Mitochondrial-derived peptide MOTS-c targets SLC7A11 to preserve spermatogenesis by suppressing ferroptosis.

This study investigated the role of MOTS-c, a mitochondrially encoded regulatory peptide, in protecting spermatogenesis. Researchers first measured serum MOTS-c levels in patients with oligoasthenozoospermia (a condition involving reduced and poorly motile sperm), finding these levels were significantly lower than in fertile controls and correlated positively with semen quality parameters. To model spermatogenic dysfunction mechanistically, the researchers used a microgravity-based mechanical stress model in mice, which induced decreased sperm concentration, disrupted seminiferous tubule architecture, and reduced spermatogonia counts. Exogenous MOTS-c administration was shown to ameliorate these impairments by suppressing oxidative stress and ferroptosis — a form of iron-dependent programmed cell death. The study identified SLC7A11 (Solute Carrier Family 7 Member 11), a known ferroptosis regulator, as a molecular target of MOTS-c. Loss- and gain-of-function experiments confirmed that SLC7A11 inhibits ferroptosis and oxidative stress while promoting spermatogonia proliferation. MOTS-c's protective effects were shown to depend, at least in part, on upregulating SLC7A11 under mechanical stress conditions.

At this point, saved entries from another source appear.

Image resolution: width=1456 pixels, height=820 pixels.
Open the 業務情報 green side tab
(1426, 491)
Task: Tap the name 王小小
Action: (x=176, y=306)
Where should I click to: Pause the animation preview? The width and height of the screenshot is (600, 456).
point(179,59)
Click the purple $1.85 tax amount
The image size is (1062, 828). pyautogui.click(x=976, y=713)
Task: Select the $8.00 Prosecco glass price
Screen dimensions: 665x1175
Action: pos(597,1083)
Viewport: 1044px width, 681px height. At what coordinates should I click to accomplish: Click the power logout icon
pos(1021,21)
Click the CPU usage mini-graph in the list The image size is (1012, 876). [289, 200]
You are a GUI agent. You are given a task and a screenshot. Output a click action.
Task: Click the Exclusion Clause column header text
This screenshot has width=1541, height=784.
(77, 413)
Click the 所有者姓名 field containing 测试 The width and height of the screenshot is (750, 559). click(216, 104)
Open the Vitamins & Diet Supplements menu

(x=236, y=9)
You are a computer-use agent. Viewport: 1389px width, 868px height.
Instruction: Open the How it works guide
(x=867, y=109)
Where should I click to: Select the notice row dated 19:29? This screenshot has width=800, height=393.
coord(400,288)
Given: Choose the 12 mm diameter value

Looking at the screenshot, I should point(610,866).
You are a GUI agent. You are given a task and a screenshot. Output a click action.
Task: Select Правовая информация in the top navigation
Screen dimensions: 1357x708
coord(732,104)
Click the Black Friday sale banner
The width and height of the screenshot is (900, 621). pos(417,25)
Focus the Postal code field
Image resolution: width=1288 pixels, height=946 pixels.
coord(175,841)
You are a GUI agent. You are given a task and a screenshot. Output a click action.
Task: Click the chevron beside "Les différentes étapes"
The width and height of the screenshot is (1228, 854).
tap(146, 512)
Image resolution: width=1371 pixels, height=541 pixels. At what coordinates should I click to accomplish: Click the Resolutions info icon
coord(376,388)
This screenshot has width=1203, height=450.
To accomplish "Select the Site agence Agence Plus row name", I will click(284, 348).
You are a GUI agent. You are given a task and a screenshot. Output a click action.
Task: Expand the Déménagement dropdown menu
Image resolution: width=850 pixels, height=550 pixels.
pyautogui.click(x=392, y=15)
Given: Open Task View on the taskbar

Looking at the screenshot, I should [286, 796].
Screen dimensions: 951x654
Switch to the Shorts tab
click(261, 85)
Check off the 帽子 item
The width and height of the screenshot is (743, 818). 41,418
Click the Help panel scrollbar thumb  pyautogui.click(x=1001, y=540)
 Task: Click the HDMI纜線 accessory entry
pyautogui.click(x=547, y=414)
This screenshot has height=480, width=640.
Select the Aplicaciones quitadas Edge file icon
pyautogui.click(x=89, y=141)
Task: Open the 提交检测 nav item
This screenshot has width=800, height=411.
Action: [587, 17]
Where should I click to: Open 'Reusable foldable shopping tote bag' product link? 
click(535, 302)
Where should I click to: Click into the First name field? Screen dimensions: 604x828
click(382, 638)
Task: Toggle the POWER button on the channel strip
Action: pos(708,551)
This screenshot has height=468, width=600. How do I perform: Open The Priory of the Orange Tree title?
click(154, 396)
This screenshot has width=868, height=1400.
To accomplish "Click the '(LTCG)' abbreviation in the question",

Limitations include the small and uncharacterized human cohort, reliance on an indirect mechanical stress model, and predominantly animal/cellular mechanistic data.

Why this grade: The study includes a human observational component (serum MOTS-c levels in oligoasthenozoospermia patients) but the primary mechanistic and interventional findings come from animal and in vitro experiments, limiting direct human evidence strength.